* Given problem
Duplicate the entries below word for word, starting at the line that contains "960x502 pixels. Task: Expand" and stopping after the line that contains "Looking at the screenshot, I should point(124,245).".

-- Start Entries shown --

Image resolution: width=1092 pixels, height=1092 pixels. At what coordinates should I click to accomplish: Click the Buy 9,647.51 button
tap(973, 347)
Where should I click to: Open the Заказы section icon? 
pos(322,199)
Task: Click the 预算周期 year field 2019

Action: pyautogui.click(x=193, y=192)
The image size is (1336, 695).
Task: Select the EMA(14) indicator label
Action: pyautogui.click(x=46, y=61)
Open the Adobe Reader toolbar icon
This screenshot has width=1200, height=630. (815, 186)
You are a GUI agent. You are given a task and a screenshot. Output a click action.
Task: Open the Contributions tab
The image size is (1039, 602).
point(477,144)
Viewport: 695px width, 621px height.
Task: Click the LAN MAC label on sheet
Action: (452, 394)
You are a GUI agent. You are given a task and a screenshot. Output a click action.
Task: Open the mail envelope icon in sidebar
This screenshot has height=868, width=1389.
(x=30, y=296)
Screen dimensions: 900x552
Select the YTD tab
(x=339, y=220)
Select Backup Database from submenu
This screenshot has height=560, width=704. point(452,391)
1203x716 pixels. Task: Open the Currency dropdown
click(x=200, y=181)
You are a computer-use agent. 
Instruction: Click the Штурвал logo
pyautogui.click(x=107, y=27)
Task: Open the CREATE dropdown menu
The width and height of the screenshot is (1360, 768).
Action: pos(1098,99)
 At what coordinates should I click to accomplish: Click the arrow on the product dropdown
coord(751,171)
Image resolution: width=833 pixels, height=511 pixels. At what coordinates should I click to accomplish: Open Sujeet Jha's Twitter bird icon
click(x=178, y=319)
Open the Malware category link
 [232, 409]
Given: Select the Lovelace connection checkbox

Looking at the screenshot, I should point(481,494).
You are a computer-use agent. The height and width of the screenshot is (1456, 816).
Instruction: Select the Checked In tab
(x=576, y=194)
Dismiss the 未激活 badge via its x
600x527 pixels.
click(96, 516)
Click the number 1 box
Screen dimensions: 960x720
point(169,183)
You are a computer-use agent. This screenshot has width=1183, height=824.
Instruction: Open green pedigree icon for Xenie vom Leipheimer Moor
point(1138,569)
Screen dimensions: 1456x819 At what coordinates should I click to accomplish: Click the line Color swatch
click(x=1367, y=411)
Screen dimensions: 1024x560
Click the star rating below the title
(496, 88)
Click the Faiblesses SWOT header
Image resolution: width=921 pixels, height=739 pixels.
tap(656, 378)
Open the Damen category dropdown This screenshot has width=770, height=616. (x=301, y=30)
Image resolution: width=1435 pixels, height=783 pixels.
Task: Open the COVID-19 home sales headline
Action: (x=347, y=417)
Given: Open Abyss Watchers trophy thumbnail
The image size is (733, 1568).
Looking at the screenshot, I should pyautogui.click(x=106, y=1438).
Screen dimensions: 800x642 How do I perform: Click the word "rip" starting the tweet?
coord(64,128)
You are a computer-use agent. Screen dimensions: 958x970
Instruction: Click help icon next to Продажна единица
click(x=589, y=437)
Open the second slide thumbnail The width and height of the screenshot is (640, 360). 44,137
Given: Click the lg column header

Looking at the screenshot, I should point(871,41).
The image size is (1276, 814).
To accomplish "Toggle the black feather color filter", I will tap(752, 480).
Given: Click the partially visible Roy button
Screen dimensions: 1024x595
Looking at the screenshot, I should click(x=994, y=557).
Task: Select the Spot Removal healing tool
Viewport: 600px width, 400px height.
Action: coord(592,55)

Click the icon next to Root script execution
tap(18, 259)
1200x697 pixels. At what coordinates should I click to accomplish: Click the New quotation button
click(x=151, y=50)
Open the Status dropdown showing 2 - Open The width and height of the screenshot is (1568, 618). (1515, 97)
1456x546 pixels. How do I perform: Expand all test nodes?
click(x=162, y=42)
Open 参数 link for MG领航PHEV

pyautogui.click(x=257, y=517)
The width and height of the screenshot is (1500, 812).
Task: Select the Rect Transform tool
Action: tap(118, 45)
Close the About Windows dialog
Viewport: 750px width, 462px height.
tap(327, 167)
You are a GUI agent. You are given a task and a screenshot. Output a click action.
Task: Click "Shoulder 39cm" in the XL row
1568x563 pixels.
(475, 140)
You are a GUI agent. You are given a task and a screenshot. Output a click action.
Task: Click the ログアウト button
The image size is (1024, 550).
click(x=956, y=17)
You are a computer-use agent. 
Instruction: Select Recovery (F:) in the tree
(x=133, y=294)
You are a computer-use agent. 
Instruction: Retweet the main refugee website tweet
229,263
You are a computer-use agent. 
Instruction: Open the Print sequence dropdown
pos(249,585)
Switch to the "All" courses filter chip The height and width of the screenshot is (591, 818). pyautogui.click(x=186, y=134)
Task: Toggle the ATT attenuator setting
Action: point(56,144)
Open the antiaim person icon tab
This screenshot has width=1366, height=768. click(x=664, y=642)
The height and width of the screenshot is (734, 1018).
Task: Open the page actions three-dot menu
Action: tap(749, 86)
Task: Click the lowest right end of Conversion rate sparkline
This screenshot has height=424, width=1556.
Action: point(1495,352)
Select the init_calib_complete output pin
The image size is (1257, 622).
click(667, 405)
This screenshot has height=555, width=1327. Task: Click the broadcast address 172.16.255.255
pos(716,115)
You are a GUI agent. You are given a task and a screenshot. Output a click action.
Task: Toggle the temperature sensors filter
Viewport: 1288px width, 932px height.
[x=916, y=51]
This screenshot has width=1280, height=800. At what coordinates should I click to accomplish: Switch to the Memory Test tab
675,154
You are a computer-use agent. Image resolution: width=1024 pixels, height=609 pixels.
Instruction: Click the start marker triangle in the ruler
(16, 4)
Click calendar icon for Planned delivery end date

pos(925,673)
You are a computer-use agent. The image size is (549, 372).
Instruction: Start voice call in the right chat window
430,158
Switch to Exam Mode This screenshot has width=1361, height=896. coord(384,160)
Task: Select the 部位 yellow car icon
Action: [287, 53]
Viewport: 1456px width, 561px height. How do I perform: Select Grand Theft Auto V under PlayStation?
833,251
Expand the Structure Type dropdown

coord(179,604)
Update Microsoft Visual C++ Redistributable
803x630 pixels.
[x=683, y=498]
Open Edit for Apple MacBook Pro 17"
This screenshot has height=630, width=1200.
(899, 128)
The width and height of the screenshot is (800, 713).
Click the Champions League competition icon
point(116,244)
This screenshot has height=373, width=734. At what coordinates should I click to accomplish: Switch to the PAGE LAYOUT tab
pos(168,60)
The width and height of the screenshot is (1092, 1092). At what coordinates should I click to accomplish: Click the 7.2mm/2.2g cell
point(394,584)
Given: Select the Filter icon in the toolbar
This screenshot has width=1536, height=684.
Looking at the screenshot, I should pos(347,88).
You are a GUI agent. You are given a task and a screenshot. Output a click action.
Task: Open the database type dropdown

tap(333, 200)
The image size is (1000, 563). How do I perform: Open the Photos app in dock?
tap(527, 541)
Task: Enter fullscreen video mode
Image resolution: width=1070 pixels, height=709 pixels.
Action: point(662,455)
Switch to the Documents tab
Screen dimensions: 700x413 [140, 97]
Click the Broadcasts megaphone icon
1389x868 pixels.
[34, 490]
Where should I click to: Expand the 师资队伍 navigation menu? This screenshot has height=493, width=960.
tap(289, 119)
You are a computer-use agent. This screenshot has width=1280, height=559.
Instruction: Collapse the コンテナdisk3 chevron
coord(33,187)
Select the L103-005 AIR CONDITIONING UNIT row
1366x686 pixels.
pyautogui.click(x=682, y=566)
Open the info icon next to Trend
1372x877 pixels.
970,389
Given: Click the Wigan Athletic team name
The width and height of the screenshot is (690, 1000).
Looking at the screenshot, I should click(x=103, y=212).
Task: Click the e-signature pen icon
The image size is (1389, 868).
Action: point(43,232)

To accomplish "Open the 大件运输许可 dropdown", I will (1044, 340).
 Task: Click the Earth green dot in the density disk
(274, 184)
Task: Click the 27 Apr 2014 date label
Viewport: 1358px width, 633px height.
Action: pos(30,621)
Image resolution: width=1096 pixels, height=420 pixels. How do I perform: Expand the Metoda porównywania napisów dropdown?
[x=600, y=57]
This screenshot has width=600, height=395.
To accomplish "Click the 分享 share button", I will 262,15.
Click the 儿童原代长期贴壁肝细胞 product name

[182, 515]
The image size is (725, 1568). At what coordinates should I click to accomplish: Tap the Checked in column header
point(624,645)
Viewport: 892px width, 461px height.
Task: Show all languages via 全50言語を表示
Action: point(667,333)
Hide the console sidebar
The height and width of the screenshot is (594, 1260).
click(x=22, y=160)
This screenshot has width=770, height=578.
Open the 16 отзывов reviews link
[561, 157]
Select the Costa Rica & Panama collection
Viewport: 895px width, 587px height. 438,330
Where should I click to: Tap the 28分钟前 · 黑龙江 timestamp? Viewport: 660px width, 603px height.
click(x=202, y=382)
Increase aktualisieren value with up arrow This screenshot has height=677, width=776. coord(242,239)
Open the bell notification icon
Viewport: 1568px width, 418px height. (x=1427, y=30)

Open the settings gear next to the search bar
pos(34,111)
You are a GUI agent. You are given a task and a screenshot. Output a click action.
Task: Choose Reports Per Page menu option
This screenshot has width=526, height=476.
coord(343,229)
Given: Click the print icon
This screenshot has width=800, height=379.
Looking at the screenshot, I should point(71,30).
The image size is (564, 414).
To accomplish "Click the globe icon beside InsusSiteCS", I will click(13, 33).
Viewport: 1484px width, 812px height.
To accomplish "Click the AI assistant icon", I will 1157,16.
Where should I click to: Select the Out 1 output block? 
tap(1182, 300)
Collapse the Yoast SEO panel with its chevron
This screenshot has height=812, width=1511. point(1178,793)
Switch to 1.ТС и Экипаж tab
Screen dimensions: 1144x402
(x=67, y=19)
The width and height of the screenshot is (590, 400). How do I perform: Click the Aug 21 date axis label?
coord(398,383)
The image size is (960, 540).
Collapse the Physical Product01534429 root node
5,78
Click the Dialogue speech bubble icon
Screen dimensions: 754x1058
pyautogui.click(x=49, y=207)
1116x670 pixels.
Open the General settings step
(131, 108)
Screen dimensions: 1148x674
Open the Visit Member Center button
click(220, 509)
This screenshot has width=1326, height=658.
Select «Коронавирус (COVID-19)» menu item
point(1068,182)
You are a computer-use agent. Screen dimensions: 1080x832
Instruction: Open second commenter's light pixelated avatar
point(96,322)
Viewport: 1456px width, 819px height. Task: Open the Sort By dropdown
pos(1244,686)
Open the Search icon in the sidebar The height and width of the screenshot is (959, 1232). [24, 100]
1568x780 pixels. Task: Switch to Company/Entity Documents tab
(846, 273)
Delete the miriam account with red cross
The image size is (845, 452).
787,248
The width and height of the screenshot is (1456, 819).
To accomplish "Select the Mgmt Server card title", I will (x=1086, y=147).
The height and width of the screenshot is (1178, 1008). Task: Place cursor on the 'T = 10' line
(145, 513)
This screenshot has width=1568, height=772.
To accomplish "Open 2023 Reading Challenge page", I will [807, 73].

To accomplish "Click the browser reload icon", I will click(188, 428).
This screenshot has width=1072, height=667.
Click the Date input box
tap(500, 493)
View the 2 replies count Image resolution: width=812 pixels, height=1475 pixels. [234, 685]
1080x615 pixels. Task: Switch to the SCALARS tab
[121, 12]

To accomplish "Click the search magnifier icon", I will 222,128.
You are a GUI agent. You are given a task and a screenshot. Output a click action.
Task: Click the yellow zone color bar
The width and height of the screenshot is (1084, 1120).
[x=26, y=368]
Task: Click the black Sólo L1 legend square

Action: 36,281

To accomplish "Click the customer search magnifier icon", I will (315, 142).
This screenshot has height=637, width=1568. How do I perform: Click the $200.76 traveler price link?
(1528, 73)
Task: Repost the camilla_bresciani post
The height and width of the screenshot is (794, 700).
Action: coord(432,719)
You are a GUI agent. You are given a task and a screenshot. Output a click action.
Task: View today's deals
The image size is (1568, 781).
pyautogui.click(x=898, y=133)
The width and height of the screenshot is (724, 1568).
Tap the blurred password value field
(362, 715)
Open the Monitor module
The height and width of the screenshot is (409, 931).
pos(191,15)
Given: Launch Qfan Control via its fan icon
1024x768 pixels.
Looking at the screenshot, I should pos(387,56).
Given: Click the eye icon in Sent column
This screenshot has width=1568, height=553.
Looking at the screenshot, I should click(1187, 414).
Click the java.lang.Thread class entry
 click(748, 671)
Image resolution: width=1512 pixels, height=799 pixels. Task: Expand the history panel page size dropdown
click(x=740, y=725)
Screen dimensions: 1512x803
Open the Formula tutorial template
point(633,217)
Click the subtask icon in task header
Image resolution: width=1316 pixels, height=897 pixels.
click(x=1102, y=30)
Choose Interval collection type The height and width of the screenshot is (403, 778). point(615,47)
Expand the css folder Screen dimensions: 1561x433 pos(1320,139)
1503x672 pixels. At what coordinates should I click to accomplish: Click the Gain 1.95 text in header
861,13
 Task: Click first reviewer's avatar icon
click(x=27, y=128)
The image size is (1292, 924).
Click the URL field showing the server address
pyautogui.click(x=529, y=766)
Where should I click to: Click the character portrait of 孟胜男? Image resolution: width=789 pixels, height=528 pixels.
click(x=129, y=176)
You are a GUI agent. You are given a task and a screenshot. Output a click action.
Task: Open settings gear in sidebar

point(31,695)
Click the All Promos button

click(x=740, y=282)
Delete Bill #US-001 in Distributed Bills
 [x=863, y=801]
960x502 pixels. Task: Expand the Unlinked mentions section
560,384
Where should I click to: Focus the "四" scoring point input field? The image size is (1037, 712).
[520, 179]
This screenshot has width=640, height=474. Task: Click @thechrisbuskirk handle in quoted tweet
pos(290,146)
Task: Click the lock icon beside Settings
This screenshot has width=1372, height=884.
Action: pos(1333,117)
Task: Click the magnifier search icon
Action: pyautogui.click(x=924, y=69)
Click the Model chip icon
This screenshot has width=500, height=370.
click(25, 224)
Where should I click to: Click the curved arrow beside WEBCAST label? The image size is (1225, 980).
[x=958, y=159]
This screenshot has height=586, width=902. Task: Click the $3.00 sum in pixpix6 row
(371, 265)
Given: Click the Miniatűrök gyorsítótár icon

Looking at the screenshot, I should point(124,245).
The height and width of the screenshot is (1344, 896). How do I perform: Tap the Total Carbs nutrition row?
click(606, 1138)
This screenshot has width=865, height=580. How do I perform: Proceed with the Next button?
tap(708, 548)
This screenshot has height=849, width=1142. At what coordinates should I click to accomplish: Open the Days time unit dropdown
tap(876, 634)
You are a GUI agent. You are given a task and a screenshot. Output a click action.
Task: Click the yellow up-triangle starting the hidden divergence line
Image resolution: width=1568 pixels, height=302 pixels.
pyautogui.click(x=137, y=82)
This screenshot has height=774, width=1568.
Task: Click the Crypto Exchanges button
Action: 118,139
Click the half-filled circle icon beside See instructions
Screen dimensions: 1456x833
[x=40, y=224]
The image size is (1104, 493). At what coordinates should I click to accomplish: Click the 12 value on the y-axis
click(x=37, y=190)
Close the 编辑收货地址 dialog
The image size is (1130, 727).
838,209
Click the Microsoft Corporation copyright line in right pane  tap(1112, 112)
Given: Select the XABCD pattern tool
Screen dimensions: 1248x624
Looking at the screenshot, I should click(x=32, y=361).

-- End Entries shown --

* The result
960x502 pixels. Task: Expand the Unlinked mentions section
560,384
Where should I click to: Focus the "四" scoring point input field? The image size is (1037, 712).
[520, 179]
This screenshot has width=640, height=474. Task: Click @thechrisbuskirk handle in quoted tweet
pos(290,146)
Task: Click the lock icon beside Settings
This screenshot has width=1372, height=884.
Action: pos(1333,117)
Task: Click the magnifier search icon
Action: pyautogui.click(x=924, y=69)
Click the Model chip icon
This screenshot has width=500, height=370.
click(25, 224)
Where should I click to: Click the curved arrow beside WEBCAST label? The image size is (1225, 980).
[x=958, y=159]
This screenshot has height=586, width=902. Task: Click the $3.00 sum in pixpix6 row
(371, 265)
Given: Click the Miniatűrök gyorsítótár icon

Looking at the screenshot, I should point(124,245).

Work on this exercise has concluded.